■ **TASK BRIEF**
Repeat the records below verbatim, and do not copy their pictures.

--- SOURCE DATA Enclosed Below ---

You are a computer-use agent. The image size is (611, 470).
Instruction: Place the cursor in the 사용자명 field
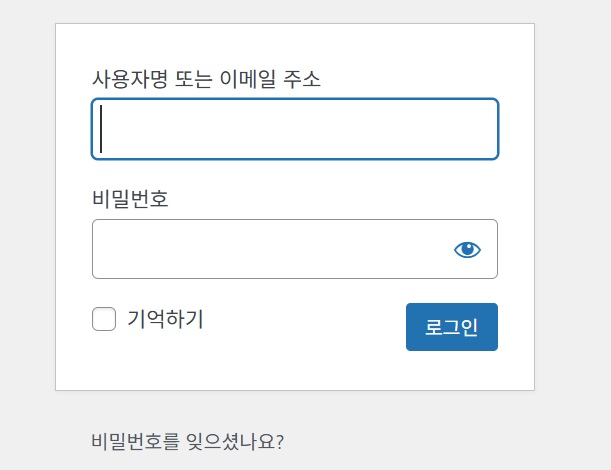coord(294,129)
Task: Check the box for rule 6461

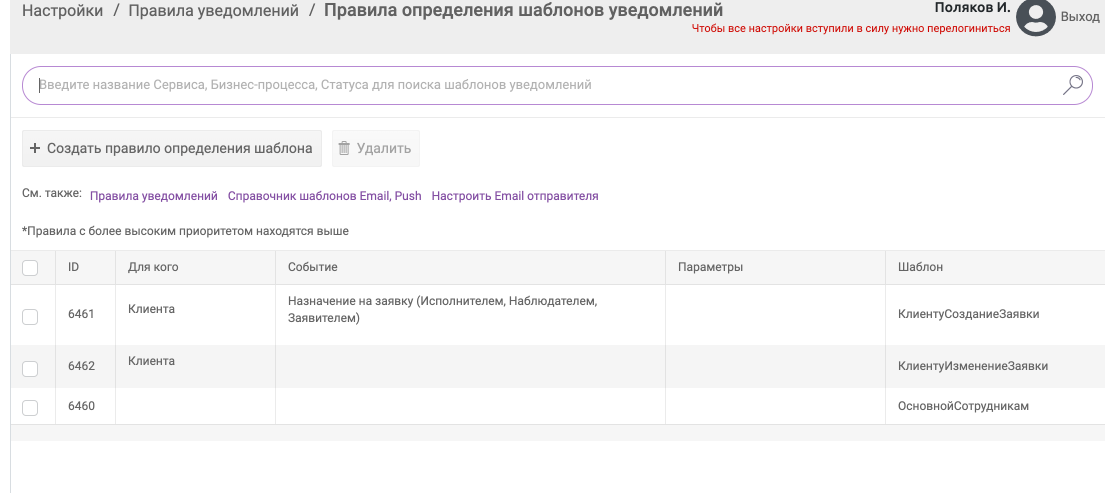Action: (30, 317)
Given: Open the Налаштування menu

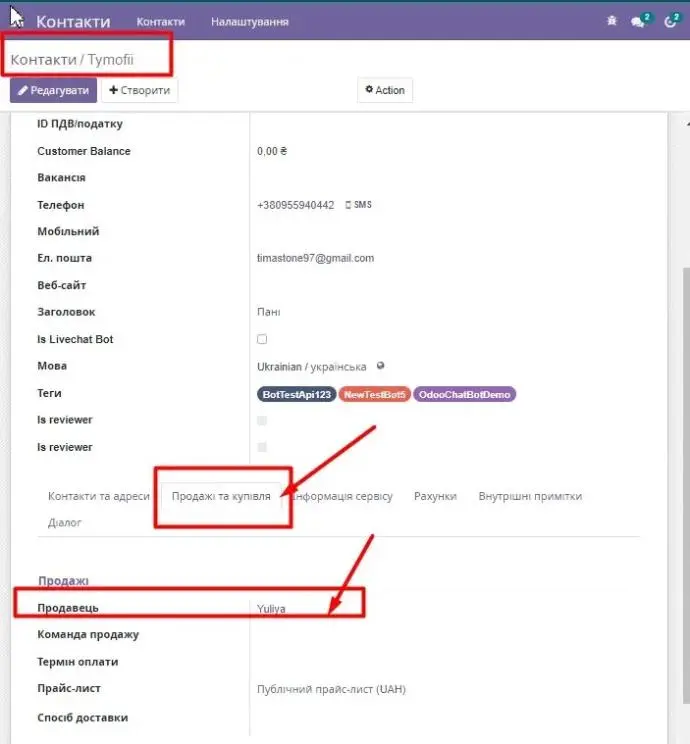Looking at the screenshot, I should click(250, 21).
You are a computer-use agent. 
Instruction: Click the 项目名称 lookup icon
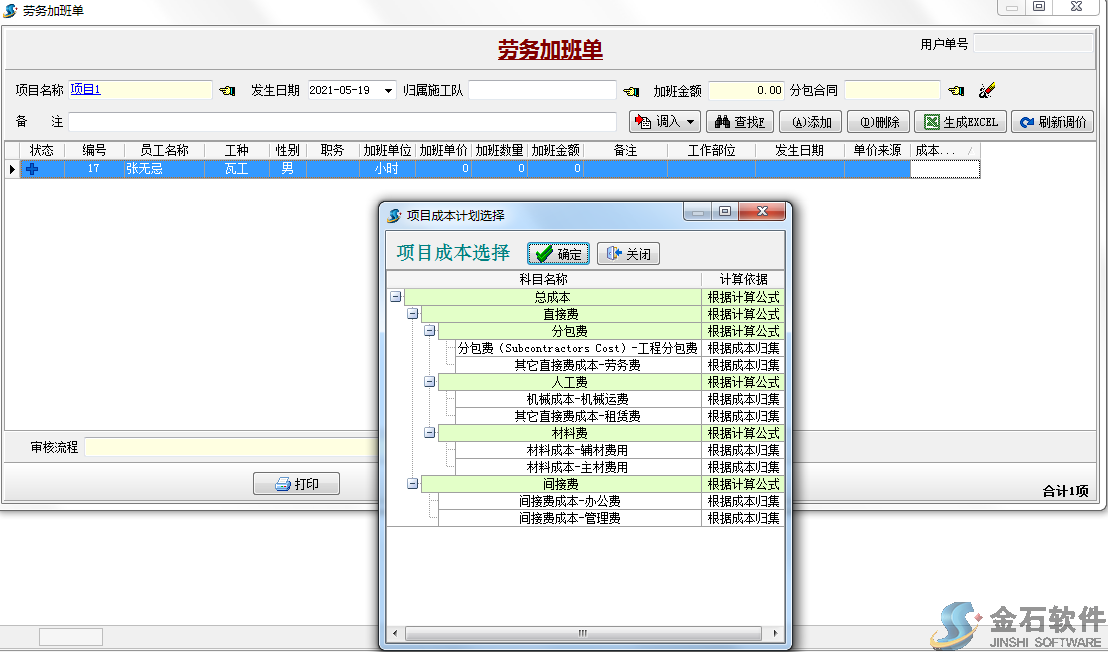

--- End of Enclosed SOURCE DATA ---

■ **OUTPUT FOR THIS EXERCISE**
You are a computer-use agent. The image size is (611, 470).
Instruction: Place the cursor in the 사용자명 field
coord(294,129)
Task: Check the box for rule 6461

Action: (30, 317)
Given: Open the Налаштування menu

Looking at the screenshot, I should click(250, 21).
You are a computer-use agent. 
Instruction: Click the 项目名称 lookup icon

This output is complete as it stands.